Проснулся от шума. Сперва до меня доносились сквозь сон лишь отдельные фразы, но затем я стал четче различать голоса, перебивавшие друг друга.

– У нас не правительство, а одно сплошное жулье. Куда ни глянь – все в карманы хапают. А простому народу и ждать нечего, – скрипел один.

– Не говори, я тут вообще слышал, что пенсионный возраст хотят повысить. Совсем стыд потеряли. – Перебил низкий бас. В моем воображении он еще завершил реплику, обрушив кулак на деревянный стол. Но звука удара не последовало.
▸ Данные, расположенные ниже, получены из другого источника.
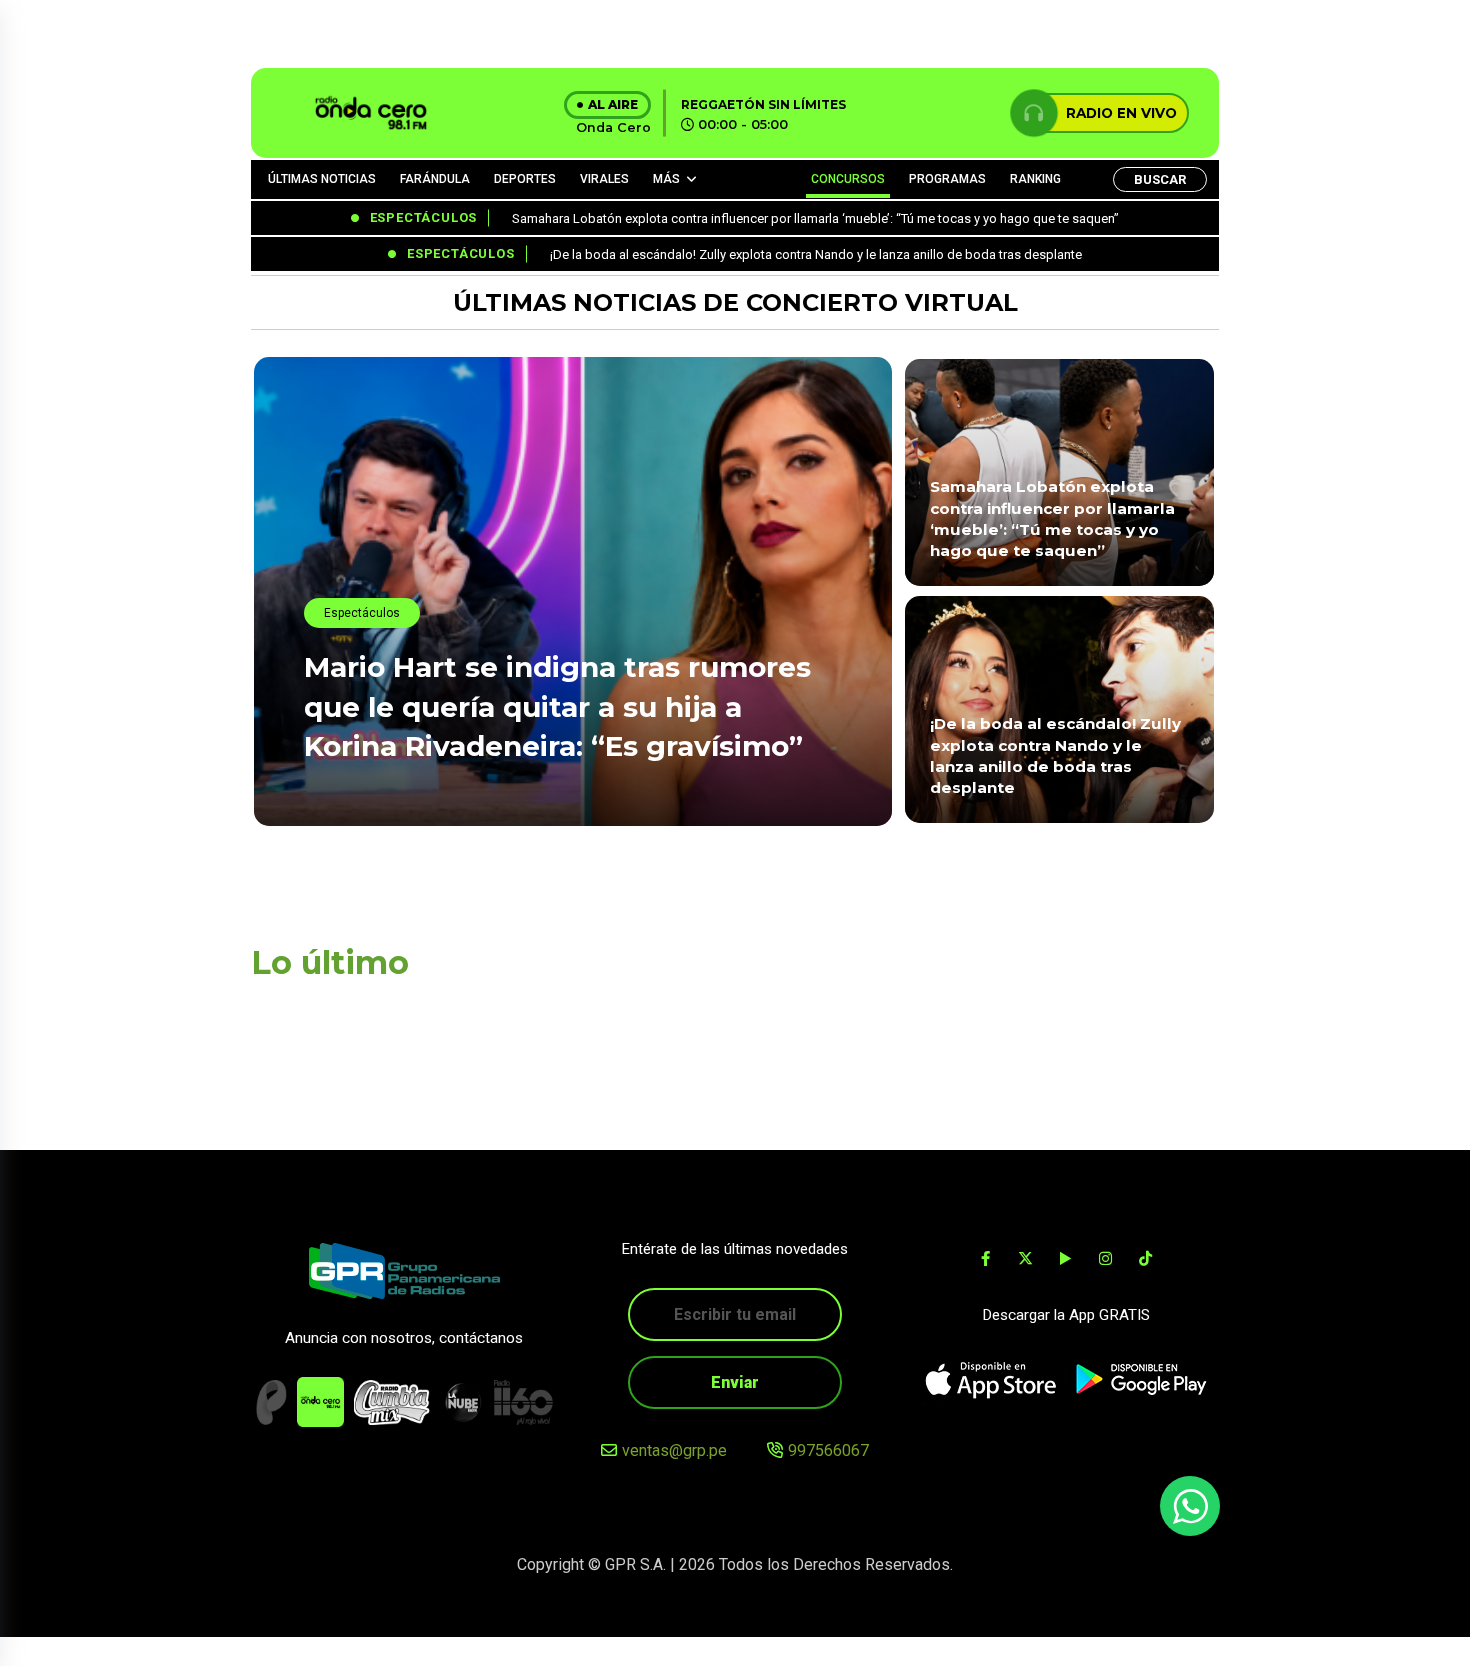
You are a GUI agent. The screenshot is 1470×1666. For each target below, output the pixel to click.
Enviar (735, 1382)
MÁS (666, 179)
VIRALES (604, 179)
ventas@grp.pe (674, 1450)
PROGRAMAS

Так что мой интерес утих, не успев толком разгореться.

Но спать уже не хотелось. Сев на кровати, я стал озираться в поисках часов. Не нашел, но вскользь ознакомился со скромной обстановкой: четыре койки, включая мою, одна пустовала, две другие занимали пожилые «политика». Они тут же обратили на меня внимание.

– Парень, ты как? – добродушно спросил обладатель скрипучего голоса.

– Нормально, вроде. Не подскажете, который час?

– Около семи. Ты проспал ужин, мы думали тебя толкнуть, но не стали, – он заерзал и посмотрел на грязную посуду.

– Ничего страшного, я не голоден.

Они продолжали рассматривать меня с любопытством.

– Что с тобой произошло? – не сдержался басистый.

Судя по количеству вещей на их полках, они тут не первый день, все темы исчерпаны, а я – новое событие. На секунду даже поддался соблазну развлечь их фантастической историей, но голова совершенно не варила, и я просто отмахнулся.

– Да так, денек не задался с утра, ничего интересного.

Один вздохнул с разочарованием, и оба они вернулись к прежней беседе. В политике я не силен, оттого решил пройтись.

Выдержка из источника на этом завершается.